Stored data
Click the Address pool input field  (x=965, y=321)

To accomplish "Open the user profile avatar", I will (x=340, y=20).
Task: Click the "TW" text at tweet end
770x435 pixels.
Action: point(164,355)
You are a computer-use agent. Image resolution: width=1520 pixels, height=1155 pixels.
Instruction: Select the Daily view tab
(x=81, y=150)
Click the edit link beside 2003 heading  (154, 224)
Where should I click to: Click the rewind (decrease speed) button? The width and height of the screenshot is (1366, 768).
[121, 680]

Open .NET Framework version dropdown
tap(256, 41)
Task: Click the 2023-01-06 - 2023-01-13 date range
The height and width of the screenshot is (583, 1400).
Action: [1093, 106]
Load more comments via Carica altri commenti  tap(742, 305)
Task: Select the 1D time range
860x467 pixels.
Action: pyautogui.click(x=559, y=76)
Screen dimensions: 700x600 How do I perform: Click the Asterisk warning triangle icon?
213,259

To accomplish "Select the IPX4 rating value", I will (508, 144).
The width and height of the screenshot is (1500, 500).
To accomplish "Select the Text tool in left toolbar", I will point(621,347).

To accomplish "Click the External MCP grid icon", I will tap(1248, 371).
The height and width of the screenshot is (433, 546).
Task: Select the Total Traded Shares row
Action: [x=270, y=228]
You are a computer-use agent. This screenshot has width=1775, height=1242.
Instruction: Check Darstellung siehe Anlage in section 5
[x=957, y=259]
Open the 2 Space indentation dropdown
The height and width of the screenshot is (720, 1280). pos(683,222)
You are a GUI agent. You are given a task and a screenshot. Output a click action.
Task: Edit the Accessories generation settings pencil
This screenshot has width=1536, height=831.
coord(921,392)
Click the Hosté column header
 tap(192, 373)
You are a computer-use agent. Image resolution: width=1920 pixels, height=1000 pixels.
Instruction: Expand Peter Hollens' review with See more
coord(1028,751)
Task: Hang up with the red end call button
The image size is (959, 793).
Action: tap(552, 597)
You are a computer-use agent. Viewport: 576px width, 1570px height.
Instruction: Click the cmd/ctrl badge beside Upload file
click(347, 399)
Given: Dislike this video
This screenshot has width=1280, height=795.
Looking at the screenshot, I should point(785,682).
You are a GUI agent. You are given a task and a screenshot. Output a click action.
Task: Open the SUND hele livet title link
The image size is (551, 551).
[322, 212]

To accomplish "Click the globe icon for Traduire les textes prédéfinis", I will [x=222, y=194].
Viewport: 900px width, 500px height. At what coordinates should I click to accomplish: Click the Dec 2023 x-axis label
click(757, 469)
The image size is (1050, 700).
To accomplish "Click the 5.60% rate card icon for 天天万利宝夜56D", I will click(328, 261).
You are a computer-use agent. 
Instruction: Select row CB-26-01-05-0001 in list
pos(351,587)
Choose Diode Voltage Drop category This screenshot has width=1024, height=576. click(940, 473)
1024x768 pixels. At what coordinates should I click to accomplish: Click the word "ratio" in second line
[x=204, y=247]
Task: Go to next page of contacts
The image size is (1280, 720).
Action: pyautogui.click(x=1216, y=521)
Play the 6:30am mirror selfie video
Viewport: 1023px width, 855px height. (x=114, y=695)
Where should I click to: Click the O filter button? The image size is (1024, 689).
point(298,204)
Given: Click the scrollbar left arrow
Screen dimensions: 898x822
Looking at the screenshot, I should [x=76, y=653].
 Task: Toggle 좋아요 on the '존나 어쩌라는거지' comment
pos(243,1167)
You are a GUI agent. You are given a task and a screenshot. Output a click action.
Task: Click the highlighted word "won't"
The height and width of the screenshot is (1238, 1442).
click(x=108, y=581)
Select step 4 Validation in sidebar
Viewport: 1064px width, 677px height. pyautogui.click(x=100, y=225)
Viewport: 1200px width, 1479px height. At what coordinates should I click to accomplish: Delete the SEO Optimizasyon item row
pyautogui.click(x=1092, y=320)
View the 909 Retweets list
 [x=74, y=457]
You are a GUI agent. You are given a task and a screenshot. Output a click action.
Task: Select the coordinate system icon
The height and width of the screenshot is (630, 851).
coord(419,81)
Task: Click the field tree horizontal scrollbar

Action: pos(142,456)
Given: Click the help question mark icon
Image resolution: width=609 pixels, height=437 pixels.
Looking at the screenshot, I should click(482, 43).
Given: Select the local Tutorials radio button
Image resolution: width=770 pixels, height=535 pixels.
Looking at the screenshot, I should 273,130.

* WHAT THE TASK ASKS
Type out the entries again, word for word.

* RESPONSE
Click the Address pool input field  (x=965, y=321)

To accomplish "Open the user profile avatar", I will (x=340, y=20).
Task: Click the "TW" text at tweet end
770x435 pixels.
Action: point(164,355)
You are a computer-use agent. Image resolution: width=1520 pixels, height=1155 pixels.
Instruction: Select the Daily view tab
(x=81, y=150)
Click the edit link beside 2003 heading  (154, 224)
Where should I click to: Click the rewind (decrease speed) button? The width and height of the screenshot is (1366, 768).
[121, 680]

Open .NET Framework version dropdown
tap(256, 41)
Task: Click the 2023-01-06 - 2023-01-13 date range
The height and width of the screenshot is (583, 1400).
Action: [1093, 106]
Load more comments via Carica altri commenti  tap(742, 305)
Task: Select the 1D time range
860x467 pixels.
Action: pyautogui.click(x=559, y=76)
Screen dimensions: 700x600 How do I perform: Click the Asterisk warning triangle icon?
213,259

To accomplish "Select the IPX4 rating value", I will (508, 144).
The width and height of the screenshot is (1500, 500).
To accomplish "Select the Text tool in left toolbar", I will point(621,347).

To accomplish "Click the External MCP grid icon", I will tap(1248, 371).
The height and width of the screenshot is (433, 546).
Task: Select the Total Traded Shares row
Action: [x=270, y=228]
You are a computer-use agent. This screenshot has width=1775, height=1242.
Instruction: Check Darstellung siehe Anlage in section 5
[x=957, y=259]
Open the 2 Space indentation dropdown
The height and width of the screenshot is (720, 1280). pos(683,222)
You are a GUI agent. You are given a task and a screenshot. Output a click action.
Task: Edit the Accessories generation settings pencil
This screenshot has width=1536, height=831.
coord(921,392)
Click the Hosté column header
 tap(192, 373)
You are a computer-use agent. Image resolution: width=1920 pixels, height=1000 pixels.
Instruction: Expand Peter Hollens' review with See more
coord(1028,751)
Task: Hang up with the red end call button
The image size is (959, 793).
Action: tap(552, 597)
You are a computer-use agent. Viewport: 576px width, 1570px height.
Instruction: Click the cmd/ctrl badge beside Upload file
click(347, 399)
Given: Dislike this video
This screenshot has width=1280, height=795.
Looking at the screenshot, I should point(785,682).
You are a GUI agent. You are given a task and a screenshot. Output a click action.
Task: Open the SUND hele livet title link
The image size is (551, 551).
[322, 212]

To accomplish "Click the globe icon for Traduire les textes prédéfinis", I will [x=222, y=194].
Viewport: 900px width, 500px height. At what coordinates should I click to accomplish: Click the Dec 2023 x-axis label
click(757, 469)
The image size is (1050, 700).
To accomplish "Click the 5.60% rate card icon for 天天万利宝夜56D", I will click(328, 261).
You are a computer-use agent. 
Instruction: Select row CB-26-01-05-0001 in list
pos(351,587)
Choose Diode Voltage Drop category This screenshot has width=1024, height=576. click(940, 473)
1024x768 pixels. At what coordinates should I click to accomplish: Click the word "ratio" in second line
[x=204, y=247]
Task: Go to next page of contacts
The image size is (1280, 720).
Action: pyautogui.click(x=1216, y=521)
Play the 6:30am mirror selfie video
Viewport: 1023px width, 855px height. (x=114, y=695)
Where should I click to: Click the O filter button? The image size is (1024, 689).
point(298,204)
Given: Click the scrollbar left arrow
Screen dimensions: 898x822
Looking at the screenshot, I should [x=76, y=653].
 Task: Toggle 좋아요 on the '존나 어쩌라는거지' comment
pos(243,1167)
You are a GUI agent. You are given a task and a screenshot. Output a click action.
Task: Click the highlighted word "won't"
The height and width of the screenshot is (1238, 1442).
click(x=108, y=581)
Select step 4 Validation in sidebar
Viewport: 1064px width, 677px height. pyautogui.click(x=100, y=225)
Viewport: 1200px width, 1479px height. At what coordinates should I click to accomplish: Delete the SEO Optimizasyon item row
pyautogui.click(x=1092, y=320)
View the 909 Retweets list
 [x=74, y=457]
You are a GUI agent. You are given a task and a screenshot. Output a click action.
Task: Select the coordinate system icon
The height and width of the screenshot is (630, 851).
coord(419,81)
Task: Click the field tree horizontal scrollbar

Action: pos(142,456)
Given: Click the help question mark icon
Image resolution: width=609 pixels, height=437 pixels.
Looking at the screenshot, I should click(482, 43).
Given: Select the local Tutorials radio button
Image resolution: width=770 pixels, height=535 pixels.
Looking at the screenshot, I should 273,130.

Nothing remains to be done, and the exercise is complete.